Problem statement | Among the entries, which lines carry the string "Uncheck"? Copy each of them.

----- Excerpted data -----

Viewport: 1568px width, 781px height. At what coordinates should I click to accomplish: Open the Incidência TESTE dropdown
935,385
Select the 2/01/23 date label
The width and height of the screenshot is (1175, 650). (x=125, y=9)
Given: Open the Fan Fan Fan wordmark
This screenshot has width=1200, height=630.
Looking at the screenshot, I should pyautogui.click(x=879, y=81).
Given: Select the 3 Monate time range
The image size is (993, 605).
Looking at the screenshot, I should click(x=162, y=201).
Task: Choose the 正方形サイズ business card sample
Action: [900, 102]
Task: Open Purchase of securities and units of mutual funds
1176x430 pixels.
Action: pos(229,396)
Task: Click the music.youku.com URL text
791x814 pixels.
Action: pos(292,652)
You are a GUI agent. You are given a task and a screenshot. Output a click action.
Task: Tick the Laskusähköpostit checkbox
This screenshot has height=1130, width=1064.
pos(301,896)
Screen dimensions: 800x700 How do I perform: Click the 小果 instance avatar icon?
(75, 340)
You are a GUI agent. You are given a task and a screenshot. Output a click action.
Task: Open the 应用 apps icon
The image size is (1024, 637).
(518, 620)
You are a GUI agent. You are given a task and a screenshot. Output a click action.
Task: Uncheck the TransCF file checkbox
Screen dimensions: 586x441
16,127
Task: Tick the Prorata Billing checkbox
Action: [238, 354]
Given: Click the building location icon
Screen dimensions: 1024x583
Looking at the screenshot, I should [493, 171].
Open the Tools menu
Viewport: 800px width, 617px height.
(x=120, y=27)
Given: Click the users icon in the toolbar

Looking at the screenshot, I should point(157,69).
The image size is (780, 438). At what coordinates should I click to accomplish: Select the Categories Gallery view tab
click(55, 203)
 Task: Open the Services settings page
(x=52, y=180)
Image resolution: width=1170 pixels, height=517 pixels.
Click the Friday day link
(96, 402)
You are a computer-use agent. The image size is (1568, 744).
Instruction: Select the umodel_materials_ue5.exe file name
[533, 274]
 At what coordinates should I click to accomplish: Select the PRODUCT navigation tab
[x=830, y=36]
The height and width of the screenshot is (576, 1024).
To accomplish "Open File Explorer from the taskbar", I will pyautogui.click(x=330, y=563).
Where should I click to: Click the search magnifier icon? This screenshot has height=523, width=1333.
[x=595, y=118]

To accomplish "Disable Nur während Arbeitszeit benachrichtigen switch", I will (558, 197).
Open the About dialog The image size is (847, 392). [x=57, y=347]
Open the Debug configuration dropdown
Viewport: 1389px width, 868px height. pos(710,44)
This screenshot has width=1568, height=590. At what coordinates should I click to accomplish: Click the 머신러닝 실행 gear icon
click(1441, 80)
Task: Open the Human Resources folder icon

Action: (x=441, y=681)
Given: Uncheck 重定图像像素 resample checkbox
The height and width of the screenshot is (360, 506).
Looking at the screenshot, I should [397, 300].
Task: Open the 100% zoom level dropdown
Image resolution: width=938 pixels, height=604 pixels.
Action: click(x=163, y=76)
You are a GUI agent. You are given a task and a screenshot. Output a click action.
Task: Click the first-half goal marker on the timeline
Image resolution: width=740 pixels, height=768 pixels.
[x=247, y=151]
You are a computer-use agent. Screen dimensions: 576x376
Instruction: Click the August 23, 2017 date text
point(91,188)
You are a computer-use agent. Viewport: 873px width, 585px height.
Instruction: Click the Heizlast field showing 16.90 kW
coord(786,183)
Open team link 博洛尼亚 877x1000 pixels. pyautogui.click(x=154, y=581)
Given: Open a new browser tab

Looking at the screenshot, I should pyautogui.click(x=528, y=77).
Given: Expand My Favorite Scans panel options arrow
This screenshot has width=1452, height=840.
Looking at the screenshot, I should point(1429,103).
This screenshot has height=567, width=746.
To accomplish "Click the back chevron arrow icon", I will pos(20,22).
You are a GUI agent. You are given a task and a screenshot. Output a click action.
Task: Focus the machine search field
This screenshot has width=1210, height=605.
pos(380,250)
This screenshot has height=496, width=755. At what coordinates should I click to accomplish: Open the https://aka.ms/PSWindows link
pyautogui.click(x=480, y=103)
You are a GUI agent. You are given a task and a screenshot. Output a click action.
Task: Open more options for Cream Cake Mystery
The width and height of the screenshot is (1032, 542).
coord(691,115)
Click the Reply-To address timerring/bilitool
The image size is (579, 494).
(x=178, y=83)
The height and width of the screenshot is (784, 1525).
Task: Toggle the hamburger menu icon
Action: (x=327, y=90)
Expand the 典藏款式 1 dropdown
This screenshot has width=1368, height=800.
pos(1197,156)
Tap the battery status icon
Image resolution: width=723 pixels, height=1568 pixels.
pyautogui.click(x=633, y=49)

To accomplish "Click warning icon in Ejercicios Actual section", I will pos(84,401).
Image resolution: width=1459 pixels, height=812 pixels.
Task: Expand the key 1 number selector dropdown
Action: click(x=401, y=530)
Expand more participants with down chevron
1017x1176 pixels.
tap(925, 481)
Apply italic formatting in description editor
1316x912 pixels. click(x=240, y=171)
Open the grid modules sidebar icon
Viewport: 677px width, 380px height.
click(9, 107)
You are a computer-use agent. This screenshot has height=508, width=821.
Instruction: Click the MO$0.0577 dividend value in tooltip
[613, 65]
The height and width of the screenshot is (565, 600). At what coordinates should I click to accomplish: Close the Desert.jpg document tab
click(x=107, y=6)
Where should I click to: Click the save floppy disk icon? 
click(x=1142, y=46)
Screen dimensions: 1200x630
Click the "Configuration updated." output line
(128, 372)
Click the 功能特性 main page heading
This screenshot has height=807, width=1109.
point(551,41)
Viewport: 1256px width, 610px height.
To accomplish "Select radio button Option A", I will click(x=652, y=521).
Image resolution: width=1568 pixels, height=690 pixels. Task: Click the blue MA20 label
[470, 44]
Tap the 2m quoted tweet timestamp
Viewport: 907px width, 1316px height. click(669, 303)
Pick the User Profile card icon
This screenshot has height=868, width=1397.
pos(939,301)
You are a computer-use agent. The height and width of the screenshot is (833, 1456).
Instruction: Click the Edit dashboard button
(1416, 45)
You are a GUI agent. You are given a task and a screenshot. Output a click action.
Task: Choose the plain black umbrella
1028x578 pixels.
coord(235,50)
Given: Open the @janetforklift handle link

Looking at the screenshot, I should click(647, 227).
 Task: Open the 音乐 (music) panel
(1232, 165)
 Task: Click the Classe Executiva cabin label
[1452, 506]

-----

Answer to the exercise |
Task: Uncheck the TransCF file checkbox
Given: Uncheck 重定图像像素 resample checkbox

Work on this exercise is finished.